The way we look at anaesthesia in LT has changed dramatically in the last decade. Now more and more centres have adopted and implemented fast-track protocols that allow early extubation (in the operating room) and fast discharge from the ICU with no increase in the rate of complications. With the introduction of viscoelastic testing and patient blood management policies, targeted transfusion therapy is administered, allowing LT to be safely performed without blood product transfusion. Also, minimally invasive hemodynamic monitoring though pulmonary artery catheters has mostly been replaced by transpulmonary thermodilution techniques or transoesophageal echocardiography.
In Romania, fast track was implemented in 2013 with more than 80% of patients currently being extubated in the operating theatre. Viscoelastic testing has become routine in our centre, and transfusion was reduced in the perioperative setting for LT procedures. Short duration of surgery time, adoption of fast-track, allowed a faster discharge from the Post Anaesthesia Care Unit with a decrease of the length of stay to 2–3 days. Hepatic dialysis, renal replacement therapy, and plasma exchange are routinely used for the management of graft dysfunction and associated organ failure in order to improve outcome and extend patient and graft survival.
One of the most important challenges in LT is the management of patients with acute liver failure (ALF).

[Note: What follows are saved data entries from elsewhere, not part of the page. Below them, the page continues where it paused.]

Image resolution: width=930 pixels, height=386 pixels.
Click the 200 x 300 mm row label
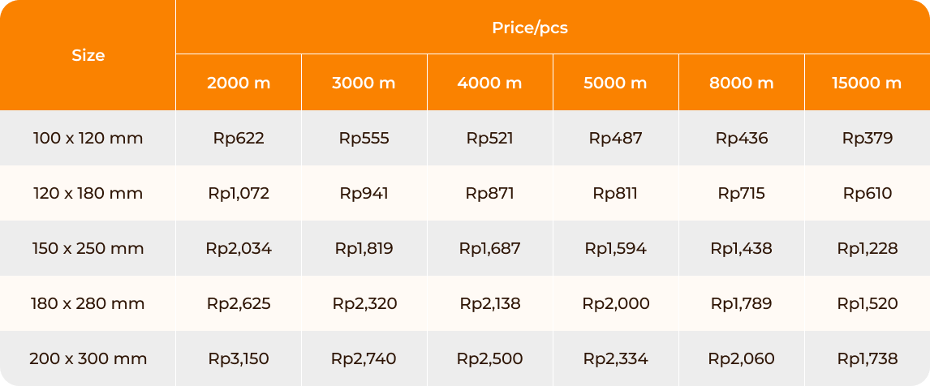(x=88, y=358)
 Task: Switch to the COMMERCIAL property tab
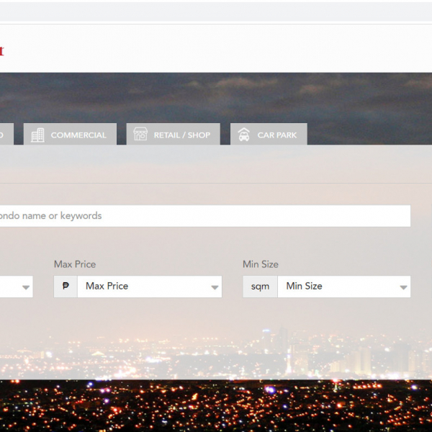point(78,135)
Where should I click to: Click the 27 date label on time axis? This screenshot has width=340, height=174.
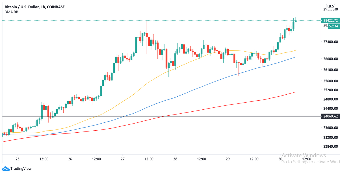point(123,159)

The role of the intensivist is crucial and includes intensive care management and bridging techniques, anaesthesia for emergency surgery, and care of the liver transplant recipient in the intensive care unit. Nevertheless, we have managed to improve outcome of patients with ALF and decrease mortality from over 80% before the introduction of LT to less than 30%, with a decrease of the time between the inclusion on the waiting list and LT to less than 24 hours, with good results using LRLT.
Recently, in 2013, a team of anaesthesiologist and surgeons went to the Republic of Moldova and performed the first liver transplants. This led to a solid and well-defined cooperation between the two countries that led to an international exchange programme with the main purpose of creating the framework for a national stand-alone LT programme in Moldova. As educating the future generation of anaesthesiologists represents one of the most ambitious goals of any leader, the joined teams of anaesthesiologists and surgeons have accessed funds through two European Framework Programmes aimed at teaching the future generation about organ donation and transplantation medicine.
Now Romania, as well as most countries in Europe and the United States, faces a new challenge: the increase in number of patients included on the waiting list. This unfortunately was paralleled by a significant decrease in deceased organ donors due to either decreased acceptance of donation by families (as in the case of Romania) or to increasing age and co-morbidities in the general population that makes finding suitable organ grafts harder. This will probably lead to an increase in utilisation of marginal liver grafts and/or an increase in number of patients undergoing living-donor LT or split LT. This will present new challenges for the anaesthesiologist in order to keep the living donation safe and optimise early postoperative patient care. All of this translates into the need to create highly skilled anaesthesia teams able to contribute substantially to the success of LT programs.
To answer our initial question, we consider that, at the present time, there is no gap between Eastern Europe, especially Romania, and the Western World. Although local policies, funding, and some limited resources are different, joining the worldwide network in order to improve organ donation rates and to promote safe anaesthesia for organ transplantation is mandatory.